According to the National Association for Home Care and Hospice, home care began in the US in the 1880s. Approximately 12 million individuals currently receive care from more than 33,000 providers. According to the Centers for Medicare and Medicaid Services, annual expenditures for home health care were projected to be $108.8 billion for 2019.
“Home care organizations” include home health care agencies, home care aide organizations, and hospices. Some of these organizations are Medicare-certified, which allows providers to bill Medicare for reimbursement.
- More than 62 percent of agencies are freestanding
- 12 percent are hospital-based.
Non-certified home care agencies, home care aide organizations and hospices that remain outside of Medicare do so for a variety of reasons. Often they do not provide the breadth of services that Medicare requires, such as skilled nursing care.
Home health services include:
- Home Health Aide Services
- Medical Social Work Services
- Nursing Services
- Nutritional Services
- Physical Therapy Services
- Occupational Therapy Services
- Respiratory Therapy Services
- Speech Therapy Services
- Home Medical Supplies and Equipment
- Professional Medical Equipment Assessment Services
CMS projects that:
- total national expenditures for home health care are projected to hit $186.8 trillion by 2027.
- home health care spending saw a 30% increase over the last five years, according to figures in 2018
Medicare is the largest single payer of home health care services. In 2009, Medicare spending accounted for approximately 41 percent of home health expenditures.
Medicaid payments for home care are divided into three main categories: the mandatory traditional home health benefit, and two optional programs, the personal care option and home and community-based waivers. Together, these three home care service categories represent a relatively small but growing portion of total Medicaid payments.
Health care services in the United States are increasingly financed through managed care organizations. Managed care organizations, including health maintenance organizations (HMOs), typically finance health care services through a negotiated, prepaid rate to health care providers.
Recipients of Care and Caregivers
- Approximately 7.6 million people in the US require some form of home health care.
- More than 20,000 home health care providers exist today.
- Almost two-thirds (63.8 percent) of home health care recipients are women.
- More than two-thirds (69.1 percent) of home health care recipients are over age 65.

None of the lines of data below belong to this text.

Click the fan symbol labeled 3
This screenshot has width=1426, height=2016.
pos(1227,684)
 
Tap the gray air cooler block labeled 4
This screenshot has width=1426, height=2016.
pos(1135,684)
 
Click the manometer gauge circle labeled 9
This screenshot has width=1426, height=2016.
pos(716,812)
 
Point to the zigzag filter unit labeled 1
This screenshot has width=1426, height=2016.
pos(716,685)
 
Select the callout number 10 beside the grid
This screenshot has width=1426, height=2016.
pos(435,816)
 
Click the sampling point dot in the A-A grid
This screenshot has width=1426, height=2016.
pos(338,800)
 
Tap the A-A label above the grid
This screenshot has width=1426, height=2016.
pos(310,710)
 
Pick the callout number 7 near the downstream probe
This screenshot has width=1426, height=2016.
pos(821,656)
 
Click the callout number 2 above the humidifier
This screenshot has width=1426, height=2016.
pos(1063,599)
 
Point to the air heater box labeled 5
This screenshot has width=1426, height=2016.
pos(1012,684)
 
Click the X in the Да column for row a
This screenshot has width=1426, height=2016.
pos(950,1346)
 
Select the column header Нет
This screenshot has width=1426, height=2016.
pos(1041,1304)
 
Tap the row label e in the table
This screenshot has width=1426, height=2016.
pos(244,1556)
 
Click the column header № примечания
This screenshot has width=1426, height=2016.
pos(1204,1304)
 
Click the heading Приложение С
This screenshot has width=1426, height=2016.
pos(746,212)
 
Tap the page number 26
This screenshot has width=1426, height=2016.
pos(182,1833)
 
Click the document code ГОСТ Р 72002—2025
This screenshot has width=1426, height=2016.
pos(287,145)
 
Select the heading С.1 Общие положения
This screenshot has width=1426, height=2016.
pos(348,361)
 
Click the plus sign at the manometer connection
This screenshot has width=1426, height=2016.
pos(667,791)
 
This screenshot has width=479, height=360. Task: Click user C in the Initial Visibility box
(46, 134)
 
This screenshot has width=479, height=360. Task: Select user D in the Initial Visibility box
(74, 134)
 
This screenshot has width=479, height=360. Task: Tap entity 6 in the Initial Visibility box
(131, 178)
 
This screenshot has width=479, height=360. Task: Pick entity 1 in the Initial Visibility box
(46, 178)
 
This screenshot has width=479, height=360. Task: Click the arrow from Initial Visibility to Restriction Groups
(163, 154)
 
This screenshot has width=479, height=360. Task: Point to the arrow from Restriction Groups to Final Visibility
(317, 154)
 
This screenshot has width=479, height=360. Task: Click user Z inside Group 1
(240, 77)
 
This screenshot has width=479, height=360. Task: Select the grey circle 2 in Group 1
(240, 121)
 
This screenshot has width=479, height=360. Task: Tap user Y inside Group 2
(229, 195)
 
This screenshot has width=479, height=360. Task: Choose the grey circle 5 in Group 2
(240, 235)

- Conditions requiring home health care most frequently include diabetes, heart failure, chronic ulcer of the skin, osteoarthritis, and hypertension.
- More than one in three US households (an estimated 48.9 million caregivers over age 18) are informal caregivers for a person older than age 18, with an additional 16.8 million caring for children or both children and adults, for a total of 65.7 million individual caregivers.
- 63 percent of caregivers are married and/or living with a partner, and two-thirds (66 percent) are women.
- One-third (34 percent) care for two or more people, with 86 percent providing care to a relative—more than one-third caring for a parent and one in seven (14 percent) caring for their own child.
- The typical caregiver is a 48-year-old woman who provides more than 20 hours of care each week.
Formal caregivers include professionals and paraprofessionals who are compensated to provide in-home health care and personal care services.
- 958,000 persons were employed in home health care agencies in 2008.
- the largest numbers of employees/FTEs are home care aides and RNs.
- from 1993 to 2008, home care employment grew an average 5.4 percent annually (510,000 to 961,400).
Appropriateness of Care
Home care is a cost-effective service for individuals recuperating from a hospital stay and for those who, because of a functional or cognitive disability, are unable to take care of themselves. Home care reinforces and supplements care provided by family members and friends and maintain the recipient’s dignity and independence. Patients who received home care services were also less likely to be readmitted for hospital care.
In 2011, the industry faced a new challenge. Medicare beneficiaries are required to see a doctor 90 days before or 30 days after starting home health services in order for the home health agency to get reimbursed. Under the old law, a doctor could prescribe home health care for patients to receive services, but the physician didn’t have to see a patient to make that determination.
Under the new rule, doctors have to fill out a form certifying that they or another health care provider such as a nurse practitioner had seen a patient for the specific purpose of determining the patient’s need for home care. This is in addition to doctors’ current duties of prescribing home health care and signing off on a care plan, which is typically developed by the home health agency.